Canadians wary spenders: study

Sixty-five percent of Canadians believe now is not a good time to be spending money, according to a recent release from Nielsen.

Despite a semi-positive outlook on employment, Canadians are wary of spending, based on results from a recent Nielsen survey on consumer confidence. In fact, 65% believe now is not the right time to be opening their wallets.

The study found that 54% of Canadians perceive the job market as good or excellent, which was better than the global average (43%), but down from 58% from earlier in the year.
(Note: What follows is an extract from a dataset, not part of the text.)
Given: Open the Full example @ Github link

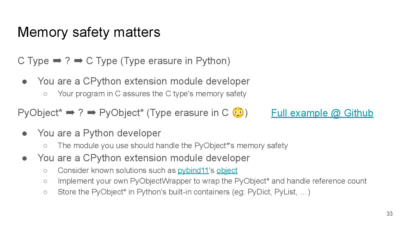Looking at the screenshot, I should click(322, 113).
Fewer Canadians rated their personal finances as good or excellent (54%), down from 61% three months earlier. This goes against the trend globally, which saw consumer confidence rise to 51% – up 1% from the previous quarter.

Almost a quarter of Canadians (23%) said after they’ve paid for essentials, they’ll have no spending money left. For Canadians that do have spare cash, 67% said they will divert it to savings or to paying down debt.
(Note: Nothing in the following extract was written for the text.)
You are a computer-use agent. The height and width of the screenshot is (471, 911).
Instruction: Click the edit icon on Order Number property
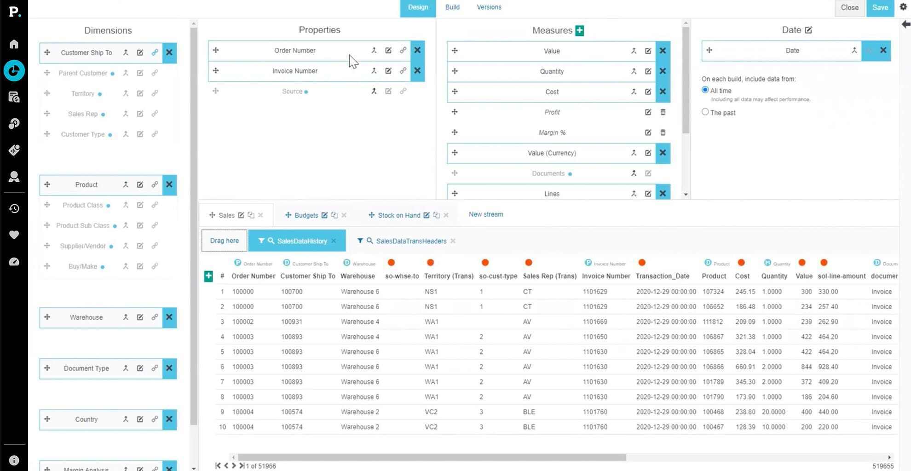[x=388, y=51]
“We’ve been on a roller-coaster ride, with a lot of ups and downs and screaming along the way and the ride is not over yet,” said Carman Allison, director of consumer insights at Nielsen, in a statement.

The survey was conducted between Aug. 30 and Sept. 16, 2011. The global study is done quarterly and polled more than 28,000 consumers in 56 countries, including more than 500 Canadians. Samples were taken from different age and gender categories.